Seine-Saint-Denis (93)

Le dispositif Monuments historiques au service de l’aménagement des territoires : l’exemple de Saint-Denis

Publié le 14/12/2021
Plaque Monument historique
Brad Pict / AdobeStock

Le régime des Monuments historiques permet d’associer les propriétaires privés à la préservation du patrimoine national. Il s’insère naturellement dans le développement et le rayonnement d’un territoire. Son utilisation dans le département de Seine-Saint-Denis a permis de faire revivre un bâtiment historique et d’accroître le parc de logements.

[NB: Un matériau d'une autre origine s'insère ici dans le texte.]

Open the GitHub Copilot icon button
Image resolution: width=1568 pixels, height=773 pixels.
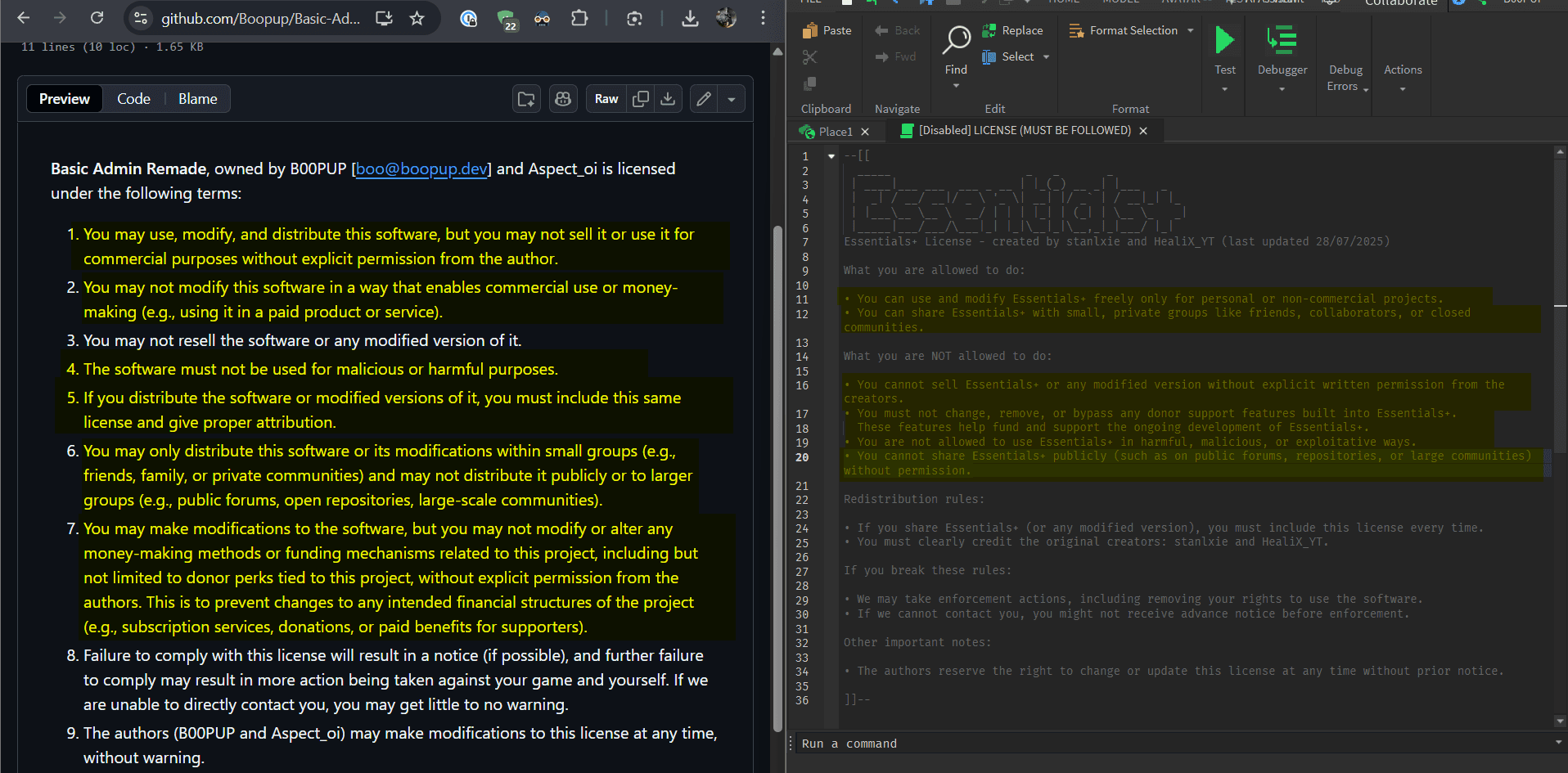click(x=563, y=99)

D’après les chiffres du ministère de la Culture, on dénombre en France environ un peu plus de 43 000 immeubles qui du fait de leur intérêt historique, artistique, architectural bénéficient du statut de monuments historiques. Classés ou inscrits au titre des bâtiments historiques, ils bénéficient à ce titre d’une protection juridique spécifique. Environ la moitié d’entre eux appartiennent à des propriétaires privés. Des dépenses fiscales permettent de soutenir le financement privé du patrimoine monumental. Il s’agit notamment du régime fiscal des monuments historique. Ce régime-clé dans l’économie du patrimoine permet aux collectivités publiques de s’appuyer sur l’initiative privée pour protéger et faire rayonner leur patrimoine. L’exemple de la ville de Saint-Denis dans le département de Seine-Saint-Denis en est une bonne illustration.

Un patrimoine important

Le département de Seine-Saint-Denis est riche en ouvrages remarquables. Il ne comporte pas moins de 75 ouvrages d’intérêt architectural, artistique ou historique. 17 d’entre eux sont situés dans la ville de Saint-Denis dont le plus remarquable est sans contexte la Basilique, un des chef-d’œuvres de l’art gothique, et un des tous premiers monuments classés monuments historiques en 1862. Mais le patrimoine de la ville est très diversifié. On y trouve un ouvrage remarquable de l’architecte Oscar Niemeyer, l’ancien siège du journal L’Humanité, une église dessinée par Viollet Le Duc, Saint-Denys-de-l’Estrée, un vestige de l’ancienne manufacture d’indiennes, la maison des arbaletriers, créée en 1772, la maison des masques, un ouvrage du début du XVIIIe siècle également appelée maison des quatre saisons, la première maison en béton française, la maison de l’industriel et chimiste François Coignet, la maison des ouvriers et le pavillon de l’usine Coignet ou encore celui de l’usine Christofle.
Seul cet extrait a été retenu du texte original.